* _Problem to work on_: Write out all of the following entries line for line, changing nothing.

* _Available records_:
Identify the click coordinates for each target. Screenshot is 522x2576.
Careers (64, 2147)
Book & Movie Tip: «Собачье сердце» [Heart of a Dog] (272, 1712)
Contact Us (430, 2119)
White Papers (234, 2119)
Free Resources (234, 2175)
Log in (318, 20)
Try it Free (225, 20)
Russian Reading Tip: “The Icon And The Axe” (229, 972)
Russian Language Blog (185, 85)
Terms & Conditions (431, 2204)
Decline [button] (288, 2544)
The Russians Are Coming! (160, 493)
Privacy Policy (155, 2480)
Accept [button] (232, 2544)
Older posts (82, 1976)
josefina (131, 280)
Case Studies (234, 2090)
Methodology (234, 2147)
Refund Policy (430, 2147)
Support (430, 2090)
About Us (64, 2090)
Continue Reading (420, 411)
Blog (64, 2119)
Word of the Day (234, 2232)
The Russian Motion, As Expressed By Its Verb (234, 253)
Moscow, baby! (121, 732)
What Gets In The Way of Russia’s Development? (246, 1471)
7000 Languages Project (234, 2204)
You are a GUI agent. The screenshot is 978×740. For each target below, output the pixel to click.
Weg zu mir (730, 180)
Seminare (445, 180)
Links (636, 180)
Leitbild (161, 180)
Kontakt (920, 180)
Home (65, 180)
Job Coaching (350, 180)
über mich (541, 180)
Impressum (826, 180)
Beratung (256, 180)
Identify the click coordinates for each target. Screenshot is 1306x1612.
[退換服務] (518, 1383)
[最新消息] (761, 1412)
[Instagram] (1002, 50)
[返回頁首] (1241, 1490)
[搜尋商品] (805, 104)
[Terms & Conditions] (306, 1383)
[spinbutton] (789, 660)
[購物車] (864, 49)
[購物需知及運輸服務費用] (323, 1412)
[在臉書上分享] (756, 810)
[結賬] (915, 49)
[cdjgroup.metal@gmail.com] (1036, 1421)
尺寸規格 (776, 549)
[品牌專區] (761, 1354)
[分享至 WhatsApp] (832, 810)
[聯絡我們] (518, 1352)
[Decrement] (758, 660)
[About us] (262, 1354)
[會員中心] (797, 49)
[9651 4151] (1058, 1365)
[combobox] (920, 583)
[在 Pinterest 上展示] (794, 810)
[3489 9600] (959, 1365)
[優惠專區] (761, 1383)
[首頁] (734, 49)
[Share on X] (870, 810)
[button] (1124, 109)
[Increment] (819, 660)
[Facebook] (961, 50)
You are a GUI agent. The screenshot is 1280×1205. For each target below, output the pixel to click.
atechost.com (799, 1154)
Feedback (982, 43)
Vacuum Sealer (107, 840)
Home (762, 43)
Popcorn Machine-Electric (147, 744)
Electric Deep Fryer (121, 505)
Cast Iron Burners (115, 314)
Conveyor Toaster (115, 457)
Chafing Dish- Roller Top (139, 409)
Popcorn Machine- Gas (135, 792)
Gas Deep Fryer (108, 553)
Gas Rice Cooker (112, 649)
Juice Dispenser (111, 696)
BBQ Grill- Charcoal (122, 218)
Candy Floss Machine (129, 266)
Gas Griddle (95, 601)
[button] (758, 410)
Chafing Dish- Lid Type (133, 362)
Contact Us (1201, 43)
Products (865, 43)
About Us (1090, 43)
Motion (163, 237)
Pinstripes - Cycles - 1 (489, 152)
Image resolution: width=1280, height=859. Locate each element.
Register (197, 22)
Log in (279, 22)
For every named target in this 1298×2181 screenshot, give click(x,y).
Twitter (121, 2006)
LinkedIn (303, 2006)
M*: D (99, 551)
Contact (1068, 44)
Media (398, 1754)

* _Task solution_:
Identify the click coordinates for each target. Screenshot is 522x2576.
Careers (64, 2147)
Book & Movie Tip: «Собачье сердце» [Heart of a Dog] (272, 1712)
Contact Us (430, 2119)
White Papers (234, 2119)
Free Resources (234, 2175)
Log in (318, 20)
Try it Free (225, 20)
Russian Reading Tip: “The Icon And The Axe” (229, 972)
Russian Language Blog (185, 85)
Terms & Conditions (431, 2204)
Decline [button] (288, 2544)
The Russians Are Coming! (160, 493)
Privacy Policy (155, 2480)
Accept [button] (232, 2544)
Older posts (82, 1976)
josefina (131, 280)
Case Studies (234, 2090)
Methodology (234, 2147)
Refund Policy (430, 2147)
Support (430, 2090)
About Us (64, 2090)
Continue Reading (420, 411)
Blog (64, 2119)
Word of the Day (234, 2232)
The Russian Motion, As Expressed By Its Verb (234, 253)
Moscow, baby! (121, 732)
What Gets In The Way of Russia’s Development? (246, 1471)
7000 Languages Project (234, 2204)
You are a GUI agent. The screenshot is 978×740. For each target below, output the pixel to click.
Weg zu mir (730, 180)
Seminare (445, 180)
Links (636, 180)
Leitbild (161, 180)
Kontakt (920, 180)
Home (65, 180)
Job Coaching (350, 180)
über mich (541, 180)
Impressum (826, 180)
Beratung (256, 180)
Identify the click coordinates for each target. Screenshot is 1306x1612.
[退換服務] (518, 1383)
[最新消息] (761, 1412)
[Instagram] (1002, 50)
[返回頁首] (1241, 1490)
[搜尋商品] (805, 104)
[Terms & Conditions] (306, 1383)
[spinbutton] (789, 660)
[購物車] (864, 49)
[購物需知及運輸服務費用] (323, 1412)
[在臉書上分享] (756, 810)
[結賬] (915, 49)
[cdjgroup.metal@gmail.com] (1036, 1421)
尺寸規格 (776, 549)
[品牌專區] (761, 1354)
[分享至 WhatsApp] (832, 810)
[聯絡我們] (518, 1352)
[Decrement] (758, 660)
[About us] (262, 1354)
[會員中心] (797, 49)
[9651 4151] (1058, 1365)
[combobox] (920, 583)
[在 Pinterest 上展示] (794, 810)
[3489 9600] (959, 1365)
[優惠專區] (761, 1383)
[首頁] (734, 49)
[Share on X] (870, 810)
[button] (1124, 109)
[Increment] (819, 660)
[Facebook] (961, 50)
You are a GUI agent. The screenshot is 1280×1205. For each target below, output the pixel to click.
atechost.com (799, 1154)
Feedback (982, 43)
Vacuum Sealer (107, 840)
Home (762, 43)
Popcorn Machine-Electric (147, 744)
Electric Deep Fryer (121, 505)
Cast Iron Burners (115, 314)
Conveyor Toaster (115, 457)
Chafing Dish- Roller Top (139, 409)
Popcorn Machine- Gas (135, 792)
Gas Deep Fryer (108, 553)
Gas Rice Cooker (112, 649)
Juice Dispenser (111, 696)
BBQ Grill- Charcoal (122, 218)
Candy Floss Machine (129, 266)
Gas Griddle (95, 601)
[button] (758, 410)
Chafing Dish- Lid Type (133, 362)
Contact Us (1201, 43)
Products (865, 43)
About Us (1090, 43)
Motion (163, 237)
Pinstripes - Cycles - 1 (489, 152)
Image resolution: width=1280, height=859. Locate each element.
Register (197, 22)
Log in (279, 22)
For every named target in this 1298×2181 screenshot, give click(x,y).
Twitter (121, 2006)
LinkedIn (303, 2006)
M*: D (99, 551)
Contact (1068, 44)
Media (398, 1754)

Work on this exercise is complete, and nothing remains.